We have seen reports of sac puncture with ultrasonographic guidance, and this seems to be a simple and effective method in cases in which a rear approach is easy. However, in some cases, puncture from the back proves difficult because type II endoleaks may exist on any side of the aneurysm. Moreover, puncture to the abdominal aorta by an ultrasound-guided forward approach is often difficult because of excess intestinal gas. Puncture to the abdominal aorta by a forward transabdominal approach using CT guidance, which is not affected by the presence of intestinal gas, might be preferable and safer in such cases as presented in this report. Because it could lead to thrombotic changes in the aneurysm itself, we think that intra-aneurysmal repair is the safest and most effective method against type II endoleaks. Furthermore, intra-aneurysmal repairs of type II endoleaks can be used on any kind of feeding artery, such as lumbar arteries and inferior mesenteric arteries.
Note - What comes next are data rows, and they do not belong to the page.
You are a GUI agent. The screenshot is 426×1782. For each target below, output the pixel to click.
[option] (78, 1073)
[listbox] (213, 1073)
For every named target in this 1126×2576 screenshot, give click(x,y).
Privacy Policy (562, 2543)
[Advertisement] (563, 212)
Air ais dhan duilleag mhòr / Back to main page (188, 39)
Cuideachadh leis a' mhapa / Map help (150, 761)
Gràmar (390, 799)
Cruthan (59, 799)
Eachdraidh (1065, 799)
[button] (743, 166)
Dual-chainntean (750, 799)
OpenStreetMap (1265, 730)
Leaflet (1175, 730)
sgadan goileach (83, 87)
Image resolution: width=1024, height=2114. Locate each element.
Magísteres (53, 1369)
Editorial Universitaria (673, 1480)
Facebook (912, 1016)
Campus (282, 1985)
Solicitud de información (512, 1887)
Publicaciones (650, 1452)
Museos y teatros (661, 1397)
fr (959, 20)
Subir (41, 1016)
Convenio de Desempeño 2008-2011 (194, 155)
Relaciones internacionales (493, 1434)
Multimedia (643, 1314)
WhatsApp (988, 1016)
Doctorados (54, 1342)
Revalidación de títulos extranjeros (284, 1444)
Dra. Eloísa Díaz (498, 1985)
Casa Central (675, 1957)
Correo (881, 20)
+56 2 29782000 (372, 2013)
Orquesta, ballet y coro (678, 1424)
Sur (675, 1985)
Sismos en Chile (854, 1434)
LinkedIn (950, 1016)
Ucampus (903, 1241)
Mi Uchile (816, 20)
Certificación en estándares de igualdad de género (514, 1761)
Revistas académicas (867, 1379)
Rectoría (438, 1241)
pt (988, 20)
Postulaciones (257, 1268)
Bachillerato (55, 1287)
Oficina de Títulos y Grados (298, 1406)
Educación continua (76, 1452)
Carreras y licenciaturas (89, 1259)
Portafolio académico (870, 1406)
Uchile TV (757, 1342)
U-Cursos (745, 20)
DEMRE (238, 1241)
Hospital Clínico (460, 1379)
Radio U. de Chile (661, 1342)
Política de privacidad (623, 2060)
CT adds safety to the approach from the back and also from the front. The CT-guided approach from any direction is possible safely and effectively. By providing real-time observations of intra-abdominal tissues, CT-guided coiling of abdominal aortas might represent a safer option to treat type II endoleaks, thereby making CT-guided coiling of abdominal aneurysms for type II endoleaks after EVAR more suitable than previously reported procedures.